The judges whom you would appoint to perform the circuit duties, if able and honest men, would soon take the place which the judges of the Supreme Court now occupy in the affections of the people; and the reversal of their judgments, when they happened to be in accordance with strong public feeling, would naturally increase the mass of discontent against the Supreme Court.
There are other reasons, equally powerful, against the withdrawal of the judges from the circuits. What effect would such a measure probably produce upon the ability of the judges themselves to perform their duties? Would it not be very unfortunate?

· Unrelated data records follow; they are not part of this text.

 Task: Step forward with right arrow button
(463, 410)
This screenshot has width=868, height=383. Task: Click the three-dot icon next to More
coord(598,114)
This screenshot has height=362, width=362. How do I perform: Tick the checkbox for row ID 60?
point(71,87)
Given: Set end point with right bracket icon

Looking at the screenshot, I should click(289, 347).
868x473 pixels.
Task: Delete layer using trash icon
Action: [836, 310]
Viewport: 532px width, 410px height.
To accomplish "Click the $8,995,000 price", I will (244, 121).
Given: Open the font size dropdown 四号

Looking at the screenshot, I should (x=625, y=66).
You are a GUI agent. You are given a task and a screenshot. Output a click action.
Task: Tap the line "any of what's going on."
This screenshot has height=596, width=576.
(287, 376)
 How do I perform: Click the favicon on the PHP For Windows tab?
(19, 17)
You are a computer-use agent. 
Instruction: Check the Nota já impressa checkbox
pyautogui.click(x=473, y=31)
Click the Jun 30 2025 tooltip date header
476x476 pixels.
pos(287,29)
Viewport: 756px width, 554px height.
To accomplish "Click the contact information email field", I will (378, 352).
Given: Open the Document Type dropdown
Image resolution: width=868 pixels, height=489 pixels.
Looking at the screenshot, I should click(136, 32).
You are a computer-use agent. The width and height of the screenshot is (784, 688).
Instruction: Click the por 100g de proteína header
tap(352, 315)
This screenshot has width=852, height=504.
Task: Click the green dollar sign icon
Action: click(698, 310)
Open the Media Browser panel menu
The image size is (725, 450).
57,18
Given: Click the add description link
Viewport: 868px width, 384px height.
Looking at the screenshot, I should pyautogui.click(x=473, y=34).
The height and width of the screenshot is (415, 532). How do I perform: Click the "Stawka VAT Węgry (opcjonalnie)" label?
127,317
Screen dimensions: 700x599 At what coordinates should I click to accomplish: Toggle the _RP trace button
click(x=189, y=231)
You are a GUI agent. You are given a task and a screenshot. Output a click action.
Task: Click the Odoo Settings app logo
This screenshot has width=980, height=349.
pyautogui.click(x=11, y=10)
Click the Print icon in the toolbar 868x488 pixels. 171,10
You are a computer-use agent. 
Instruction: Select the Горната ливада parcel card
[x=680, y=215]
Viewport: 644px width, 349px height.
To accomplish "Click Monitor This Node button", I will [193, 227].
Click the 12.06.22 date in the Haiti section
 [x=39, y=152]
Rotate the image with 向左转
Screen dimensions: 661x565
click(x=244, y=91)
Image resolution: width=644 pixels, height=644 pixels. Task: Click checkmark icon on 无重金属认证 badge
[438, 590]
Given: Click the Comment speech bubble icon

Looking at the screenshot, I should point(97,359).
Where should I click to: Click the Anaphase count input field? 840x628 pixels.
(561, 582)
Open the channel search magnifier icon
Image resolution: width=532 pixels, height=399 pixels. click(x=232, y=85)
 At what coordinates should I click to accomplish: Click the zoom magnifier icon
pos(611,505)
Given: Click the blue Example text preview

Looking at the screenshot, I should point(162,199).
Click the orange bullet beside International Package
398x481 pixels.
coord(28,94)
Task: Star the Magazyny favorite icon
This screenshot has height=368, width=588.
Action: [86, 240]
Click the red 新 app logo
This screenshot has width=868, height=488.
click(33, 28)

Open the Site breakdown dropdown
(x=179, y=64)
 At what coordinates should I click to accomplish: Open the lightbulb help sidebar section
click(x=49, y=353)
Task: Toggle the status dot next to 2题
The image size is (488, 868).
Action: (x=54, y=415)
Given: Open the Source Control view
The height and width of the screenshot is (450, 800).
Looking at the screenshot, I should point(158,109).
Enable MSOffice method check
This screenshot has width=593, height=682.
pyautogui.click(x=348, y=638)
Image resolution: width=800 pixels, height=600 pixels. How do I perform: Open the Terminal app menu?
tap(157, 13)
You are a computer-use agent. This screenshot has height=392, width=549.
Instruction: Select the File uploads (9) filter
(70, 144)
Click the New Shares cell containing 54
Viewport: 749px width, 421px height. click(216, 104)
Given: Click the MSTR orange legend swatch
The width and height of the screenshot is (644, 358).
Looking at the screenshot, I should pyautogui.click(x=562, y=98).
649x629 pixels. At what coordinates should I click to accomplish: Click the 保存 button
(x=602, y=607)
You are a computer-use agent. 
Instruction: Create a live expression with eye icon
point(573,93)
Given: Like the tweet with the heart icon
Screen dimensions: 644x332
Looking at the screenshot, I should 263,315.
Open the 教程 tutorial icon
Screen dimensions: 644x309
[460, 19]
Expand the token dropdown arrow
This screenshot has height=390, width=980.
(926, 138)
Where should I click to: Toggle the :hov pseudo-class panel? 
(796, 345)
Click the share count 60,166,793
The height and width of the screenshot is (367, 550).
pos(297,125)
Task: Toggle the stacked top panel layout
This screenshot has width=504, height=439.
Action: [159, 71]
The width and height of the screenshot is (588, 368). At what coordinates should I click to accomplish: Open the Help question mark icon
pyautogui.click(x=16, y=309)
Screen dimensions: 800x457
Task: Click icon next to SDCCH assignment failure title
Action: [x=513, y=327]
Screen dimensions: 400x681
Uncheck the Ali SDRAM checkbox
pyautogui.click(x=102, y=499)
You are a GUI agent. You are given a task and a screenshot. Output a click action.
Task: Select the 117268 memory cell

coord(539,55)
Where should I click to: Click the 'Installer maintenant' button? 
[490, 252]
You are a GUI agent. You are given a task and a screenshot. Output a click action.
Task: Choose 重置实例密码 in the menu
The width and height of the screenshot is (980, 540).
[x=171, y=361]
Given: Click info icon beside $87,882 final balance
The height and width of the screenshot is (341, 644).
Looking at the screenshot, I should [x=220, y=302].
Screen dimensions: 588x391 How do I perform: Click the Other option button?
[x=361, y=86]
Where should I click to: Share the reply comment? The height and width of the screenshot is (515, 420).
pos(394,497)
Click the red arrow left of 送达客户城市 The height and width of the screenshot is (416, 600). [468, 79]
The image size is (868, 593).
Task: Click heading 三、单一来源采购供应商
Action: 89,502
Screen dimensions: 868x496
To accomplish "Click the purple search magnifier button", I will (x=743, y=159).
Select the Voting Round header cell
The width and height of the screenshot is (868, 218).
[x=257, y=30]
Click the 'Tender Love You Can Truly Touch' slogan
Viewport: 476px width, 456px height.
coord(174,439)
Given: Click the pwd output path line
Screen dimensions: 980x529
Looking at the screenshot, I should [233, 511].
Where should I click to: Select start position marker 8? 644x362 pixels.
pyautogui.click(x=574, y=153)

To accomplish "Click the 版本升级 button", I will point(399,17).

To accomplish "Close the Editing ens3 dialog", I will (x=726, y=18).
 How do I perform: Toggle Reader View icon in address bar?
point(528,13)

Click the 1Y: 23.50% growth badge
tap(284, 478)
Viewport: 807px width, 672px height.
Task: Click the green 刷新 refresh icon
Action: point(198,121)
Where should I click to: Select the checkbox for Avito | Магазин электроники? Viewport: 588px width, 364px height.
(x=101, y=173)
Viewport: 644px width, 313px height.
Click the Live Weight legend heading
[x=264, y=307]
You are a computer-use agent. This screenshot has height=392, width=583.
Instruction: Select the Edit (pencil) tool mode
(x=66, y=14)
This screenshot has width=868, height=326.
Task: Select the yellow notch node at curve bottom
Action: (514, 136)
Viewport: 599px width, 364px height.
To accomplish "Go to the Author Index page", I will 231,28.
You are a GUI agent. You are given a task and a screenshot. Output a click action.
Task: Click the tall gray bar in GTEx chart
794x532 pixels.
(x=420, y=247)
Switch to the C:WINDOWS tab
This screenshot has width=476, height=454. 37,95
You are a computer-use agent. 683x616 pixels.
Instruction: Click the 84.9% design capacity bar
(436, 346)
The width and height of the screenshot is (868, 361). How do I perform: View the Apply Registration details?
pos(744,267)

No judges upon earth ever had such various and important duties to perform, as the justices of the Supreme Court. In England, whence we have derived our laws, they have distinct courts of equity, courts of common law, courts of admiralty, and courts in which the civil law is administered. In each of these courts, they have distinct judges; and perfection in any of these branches is certain to be rewarded by the honors of that country. The judges of our Supreme Court, both on their circuits and in banc, are called upon to adjudicate on all these codes. But this is not all. Our Union consists of twenty-four sovereign States, in all of which there are different laws and peculiar customs. The common and equity law have thus been changed and inflected into a hundred different shapes, and adapted to the various wants and opinions of the different members of our confederacy. The judicial act of 1789 declares “that the laws of the several States, except where the Constitution, treaties, or statutes of the United States shall otherwise require or provide,” shall be regarded as rules of decision in the courts of the United States. The justices of the Supreme Court ought, therefore, to be acquainted with the ever-varying codes of the different States.